But there are also often problems that stem from the national data on which indices rest. Firstly, the national statistics from which indices are derived are not, despite their apparent quantitative authority, always reliable. They are as likely to reflect the cultural and logistical difficulties of collecting them as clearly as they reflect trends in the society. Suicide in Samoa, for instance, is under-reported for cultural reasons (Macpherson and Macpherson 1987), and yet it is routinely used as an 'index' of social transformation in ways that ignore this reality. With limited human and financial resources available for data collection, governments are often not in a position to consider, or control for, the social processes that may influence the quality of the data gathered, or, in this particular case, the implications for the accuracy of the incidence and rates of suicide derived from them. It is sufficient to calculate a 'national' rate based on 'reported' cases. The national data, which may understate both the real incidence and rates of suicide, are provided to regional and international health agencies and are then incorporated in a series of regional and international data sets. The consolidated datasets, which may now contain similarly flawed data from a number of nations, are then used to derive age-specific rates of suicide, to compare rates of youth suicide and to develop models that relate these to other indices of development.

Secondly, in an attempt to create indices for which cross-national data are available, the measures conflate apparently similar activities where closer examination would show that they are quite different. The resulting 'indices' reflect the desire to construct indices more clearly than they reflect the social reality that underlies them. In the case of suicide, it is presented, in many studies, as if it were a singular phenomenon and a consequence of the anomie that is supposed to accompany social transformation. In fact, only some suicides in Samoa are anomic and reflect the influences of social transformation; others are altruistic and reflect cultural values that relate to the protection of the reputation of the collectivity (Macpherson and Macpherson 1987). Indices that cannot or do not make these distinctions create elaborate, superficially attractive and authoritative 'measures' that rest ultimately on defective foundations.

Thirdly, the choice of indices, and the ways in which they are used, often reflect narrow disciplinary interests. Economists have, for instance, selected and combined a number of economic indices to demonstrate connections between the pursuit of structural adjustment programmes and Samoa's recent economic growth.

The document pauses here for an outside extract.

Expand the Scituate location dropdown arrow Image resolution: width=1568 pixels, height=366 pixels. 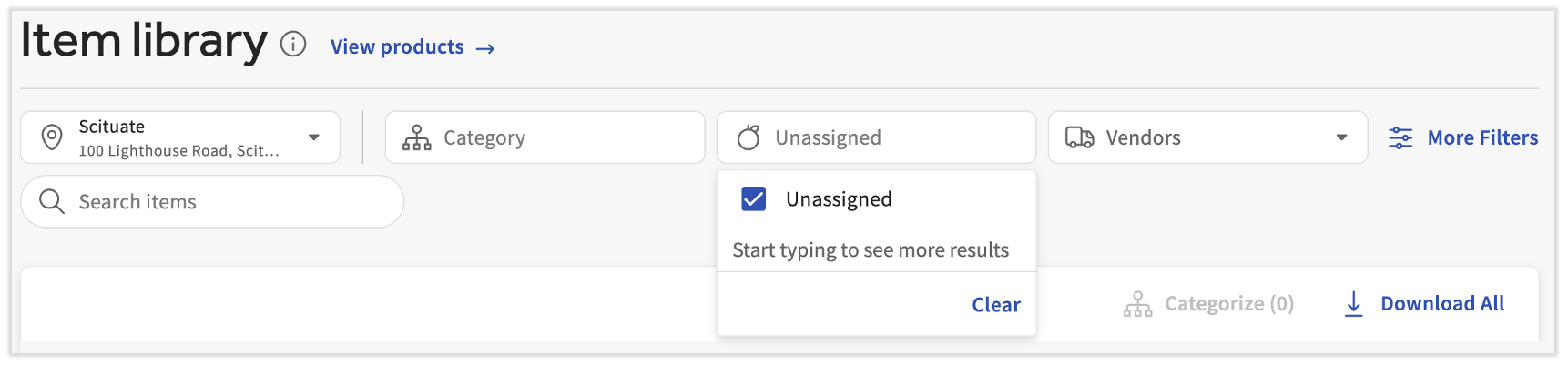coord(314,137)
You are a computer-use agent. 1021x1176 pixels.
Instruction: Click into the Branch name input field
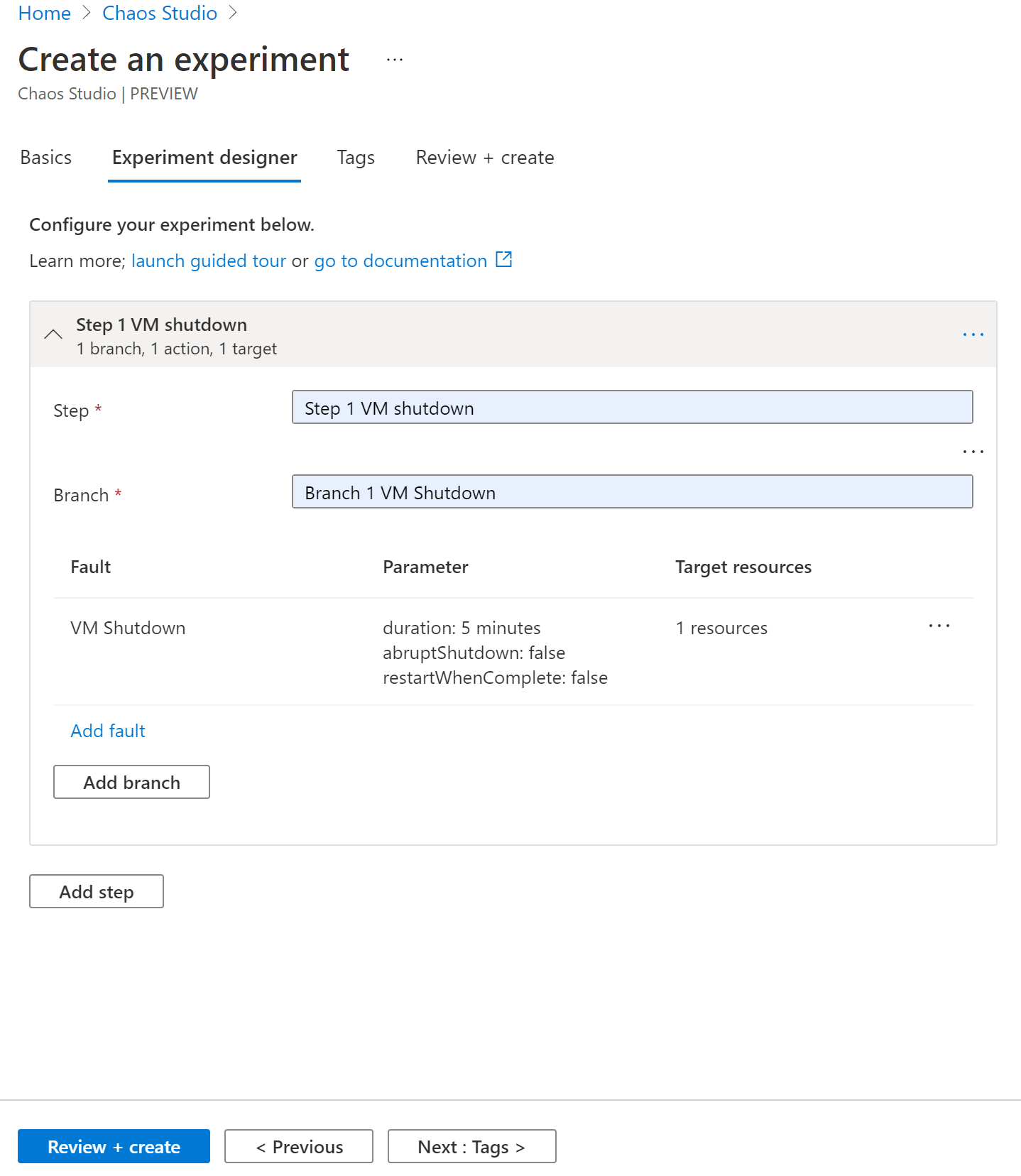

These economic models use economic indices selectively to draw attention to economic patterns. Repeated use and citation of these disciplinary formulae and models eventually create the appearance of authority. But, like all disciplinary models, they draw attention to selected relationships and away from other equally significant ones between, for example, economic and social trends. A more critical inter-disciplinary approach to modelling would combine a wider range of indices to explore both the 'benefits' and the 'costs' of growth strategies. A more comprehensive approach may well demonstrate that 'economic' benefits are offset by parallel 'social' and 'environmental' costs.

Finally, these problems are compounded where data sets are used, by people who have little or no understanding of their limitations, to build increasingly elaborate models that produce still further indices of relationships between indices. The apparent clarity and 'authority' of indices lead readers and researchers to overlook some important shortcomings and either to ignore, or conflate, significant differences. The cross-national models cannot tell us whether, for instance, similar trends in different places are produced by the same social processes.

This study focuses instead on the processes that lie behind such indices. It seeks to link observed changes by showing how global forces are seen and embraced, and how their consequences, both intended and unintended, are then 'managed' by people in villages. If this study does nothing but clarify some of the benefits of focusing on the social processes that produce indices of change, and the risks of depending entirely on crude numerical indices, it will have served a useful purpose.


The focus on family and village

There are both substantive and strategic reasons for placing family and village at the centre in this account: they are the principle and overlapping sources of social identity in Samoan society. Family and village frame and define people's social worlds, and their lives and identities. They are also the sites where processes of globalisation and change become apparent before they are reflected in national indices.

Family, or aiga, is a foundation of Samoan society. Extended families, aiga potopoto, comprise a series of households, fuaifale, that act independently in some matters and collectively in others. Within families, children learn to understand and model the relationships that constitute the social universe Samoans refer to as the va fealoa'i. For instance, children in families learn how a number of central principles of Samoan society – gerontocracy, kinship, respect, reciprocity, order, power and authority – are embodied in social life. These principles are encapsulated and reflected in a series of social roles that are central to each person's ability to function in the family and in Samoan society more generally. Families are also political entities in which children learn the fundamental elements of political power and authority and the processes and roles in which these are embodied. Families are headed by one or more chiefs, or matai, who have traditionally been elected to the position on the basis of demonstrated energy, ability and service, tautua, to the family. The family discussions that precede these appointments clarify and restate the linkages between these attributes and power. Matai articulate and represent the family's interests in various political forums. Families are also micro-economies that hold and manage the family estate, which typically comprises agricultural land and house sites in a village, and periodically raise and invest funds usually in sociopolitical activity on behalf of their members. Within the family, children thus learn how the principles of social and political life apply in and structure economic activity and relations.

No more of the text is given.